2. Hold Me Closer, Necromancer: Lish McBride
I had high hopes for this book based on the title (and the Sherman Alexie shout out on the cover) and I wasn't disapointed. This was a fun, funny, and addictive beginning to a series set in Seattle (but a Seattle teaming with supernatural folks).
3. One Day: David Nicholls
This novel plays out in some ways you might guess and in other ways you might not, but perhaps because I'm about the same age as Dex and Em, the main characters, this story evoked a lot of nostalgia, some out-and-out belly laughs, and a few tears.
4. I Capture the Castle: Dodie Smith
I can't tell you exactly why I found this book so charming and compellingly readable but I did. Though it was written in 1948 (and it's definitely set between the wars), the voice of the main character, Cassandra, is shockingly contemporary. Though the novel is filled with a vast array of eccentric characters including the castle that Cassandra and her family live in, it's the character of Cassandra and her mix of savvy and innocence that really kept me reading.
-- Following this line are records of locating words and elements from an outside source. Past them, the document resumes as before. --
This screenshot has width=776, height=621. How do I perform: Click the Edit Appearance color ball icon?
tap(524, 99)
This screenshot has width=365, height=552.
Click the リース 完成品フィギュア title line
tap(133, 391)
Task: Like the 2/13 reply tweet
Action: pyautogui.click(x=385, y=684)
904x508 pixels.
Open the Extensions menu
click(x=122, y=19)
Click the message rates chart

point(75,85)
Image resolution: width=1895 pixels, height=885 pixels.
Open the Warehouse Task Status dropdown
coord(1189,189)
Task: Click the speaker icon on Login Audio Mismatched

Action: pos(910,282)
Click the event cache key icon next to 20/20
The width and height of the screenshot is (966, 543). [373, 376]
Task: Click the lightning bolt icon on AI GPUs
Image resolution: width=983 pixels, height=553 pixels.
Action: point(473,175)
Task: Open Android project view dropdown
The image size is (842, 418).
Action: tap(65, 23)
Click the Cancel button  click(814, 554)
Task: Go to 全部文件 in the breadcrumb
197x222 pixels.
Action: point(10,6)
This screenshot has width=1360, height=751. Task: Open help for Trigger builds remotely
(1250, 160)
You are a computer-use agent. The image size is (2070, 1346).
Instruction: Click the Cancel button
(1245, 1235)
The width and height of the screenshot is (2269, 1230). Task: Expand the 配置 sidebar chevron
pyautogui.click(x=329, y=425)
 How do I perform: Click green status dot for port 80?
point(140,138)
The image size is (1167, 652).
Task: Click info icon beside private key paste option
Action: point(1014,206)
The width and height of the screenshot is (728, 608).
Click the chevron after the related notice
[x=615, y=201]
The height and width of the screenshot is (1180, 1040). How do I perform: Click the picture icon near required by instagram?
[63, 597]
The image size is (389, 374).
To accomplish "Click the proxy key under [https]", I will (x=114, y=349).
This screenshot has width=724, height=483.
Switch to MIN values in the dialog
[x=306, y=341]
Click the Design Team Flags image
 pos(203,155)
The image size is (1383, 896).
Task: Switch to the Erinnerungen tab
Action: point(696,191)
5. The Absolutely True Diary of a Part-Time Indian: Sherman Alexie
Sherman Alexie's wonderful novel is just one more example of young adult fiction kicking the a** out of most adult fiction these days. This is the story of Junior, who decides to leave the Rez and his only friend, Rowdy, to attend an all white school 22 miles away.
6. The Shadow Catcher: Mariane Wiggins
Woven in and out of two narratives (one present/one past) are Wiggin's reflections on the call of wanderlust, of wide open American spaces, of the power and limitations of photography, and the effects of absent fathers.
7. The Kind One: Tom Epperson
I picked this novel up from a bargain table at Border's because the author, Tom Epperson, had co-written the script for One False Move, a movie that still haunts me to this day. According to the back of the book, this novel is "soon to be a major motion picture" but it's already quite cinematic . . . in a good way, not in a film script-y kind of way (where you hear the plot creaking)
8. Boneshaker: Cherie Priest
In this steampunk novel (my first), there are zombies (or rotters), airships, and lots of fascinating weapons as well as a mother and son who are both brave but flawed.
9. Garnethill: Denise Mina
A gritty Scottish thriller that was hard to put down. After a night of drinking, Maureen O'Donnell stumbles home to her apartment in a tough neighborhood in Glasgow, passes out, and wakes up to find her boyfriend Douglas tied to a chair in the living room with his throat slashed. Things just go downhill from there.
10. She Got Off the Couch: Haven Kimmel
More tales from Mooreland, Indiana . . . population 320 (or so).